> Excerpted text
·····
Tuesday, March 14, 2006

Google's product production pipeline

This is something I've been thinking about for a while since Google's pace of product launches is both exhilarating and exhausting and worse, accelerating.

At the end of last year, Google had about 5,680 fulltime employees. Let's say about half are business and half technical/engineering. Another rough guess that about half of the tech staff provides infrastructure and development support of existing products gives us 1,420 developers working on coding innovations.

I'm guessing that these developers work in teams of 5 or 6 people which means that there about 250 teams working on projects. This makes sense in the context of priorizing their "Top 100 projects" which I believe they do on a weekly basis.

Using their 70-20-10 rule, that means there are about 175 search/advertising projects and 75 related and unrelated projects, some critical like Desktop Search and others just because they're cool like Google Mars.
·····
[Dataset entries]
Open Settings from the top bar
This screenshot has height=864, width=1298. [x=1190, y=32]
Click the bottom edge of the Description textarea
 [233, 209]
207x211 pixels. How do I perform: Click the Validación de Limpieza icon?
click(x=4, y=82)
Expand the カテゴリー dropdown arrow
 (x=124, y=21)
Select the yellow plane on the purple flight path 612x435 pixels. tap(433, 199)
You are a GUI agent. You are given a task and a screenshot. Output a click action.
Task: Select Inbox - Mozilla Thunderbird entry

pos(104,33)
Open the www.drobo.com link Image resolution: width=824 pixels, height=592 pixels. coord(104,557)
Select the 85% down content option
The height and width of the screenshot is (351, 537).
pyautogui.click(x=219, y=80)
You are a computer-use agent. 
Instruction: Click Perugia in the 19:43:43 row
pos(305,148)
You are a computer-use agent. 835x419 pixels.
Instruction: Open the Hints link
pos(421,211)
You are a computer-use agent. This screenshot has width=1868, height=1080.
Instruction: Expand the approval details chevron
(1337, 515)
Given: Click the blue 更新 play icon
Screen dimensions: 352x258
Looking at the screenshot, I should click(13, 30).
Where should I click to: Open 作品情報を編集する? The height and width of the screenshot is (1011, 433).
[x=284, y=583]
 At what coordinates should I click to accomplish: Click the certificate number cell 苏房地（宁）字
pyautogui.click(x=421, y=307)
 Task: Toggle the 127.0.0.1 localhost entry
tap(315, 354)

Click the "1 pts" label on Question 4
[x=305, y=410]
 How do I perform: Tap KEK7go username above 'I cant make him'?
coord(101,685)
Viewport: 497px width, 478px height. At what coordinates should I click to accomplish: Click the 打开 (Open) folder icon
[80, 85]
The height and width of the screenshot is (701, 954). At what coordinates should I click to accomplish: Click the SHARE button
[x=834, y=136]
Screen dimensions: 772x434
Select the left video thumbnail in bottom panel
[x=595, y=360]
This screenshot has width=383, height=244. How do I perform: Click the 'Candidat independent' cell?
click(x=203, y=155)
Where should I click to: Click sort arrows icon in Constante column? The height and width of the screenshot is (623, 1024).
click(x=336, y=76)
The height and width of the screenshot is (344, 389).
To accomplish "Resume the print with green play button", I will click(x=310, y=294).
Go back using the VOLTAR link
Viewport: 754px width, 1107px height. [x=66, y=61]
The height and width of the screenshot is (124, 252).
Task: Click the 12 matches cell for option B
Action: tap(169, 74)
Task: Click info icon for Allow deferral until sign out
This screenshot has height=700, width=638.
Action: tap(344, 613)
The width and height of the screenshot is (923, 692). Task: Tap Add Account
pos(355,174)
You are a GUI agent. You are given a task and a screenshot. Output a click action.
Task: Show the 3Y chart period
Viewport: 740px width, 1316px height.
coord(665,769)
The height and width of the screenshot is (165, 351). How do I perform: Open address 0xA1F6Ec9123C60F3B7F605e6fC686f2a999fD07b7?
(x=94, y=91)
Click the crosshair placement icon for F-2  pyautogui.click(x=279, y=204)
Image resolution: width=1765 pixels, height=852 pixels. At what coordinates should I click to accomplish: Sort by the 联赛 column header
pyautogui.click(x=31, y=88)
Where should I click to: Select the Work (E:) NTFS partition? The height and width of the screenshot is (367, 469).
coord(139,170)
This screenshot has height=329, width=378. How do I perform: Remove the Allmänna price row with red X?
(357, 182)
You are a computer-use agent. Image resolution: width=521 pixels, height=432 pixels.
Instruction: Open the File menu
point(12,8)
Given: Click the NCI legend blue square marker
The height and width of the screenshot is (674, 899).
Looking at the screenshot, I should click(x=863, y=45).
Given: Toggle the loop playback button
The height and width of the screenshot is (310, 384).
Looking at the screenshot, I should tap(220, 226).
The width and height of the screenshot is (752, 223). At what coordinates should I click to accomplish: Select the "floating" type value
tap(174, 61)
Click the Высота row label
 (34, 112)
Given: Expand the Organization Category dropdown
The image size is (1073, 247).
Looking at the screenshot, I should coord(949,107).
·····
> What you have to do
List every figure the post on Google's product production pipeline gives for a number of people, along with what each figure counts.

> Expected output
- About 5,680: Google's fulltime employees at the end of last year
- 1,420: developers working on coding innovations
- 5 or 6: people per developer team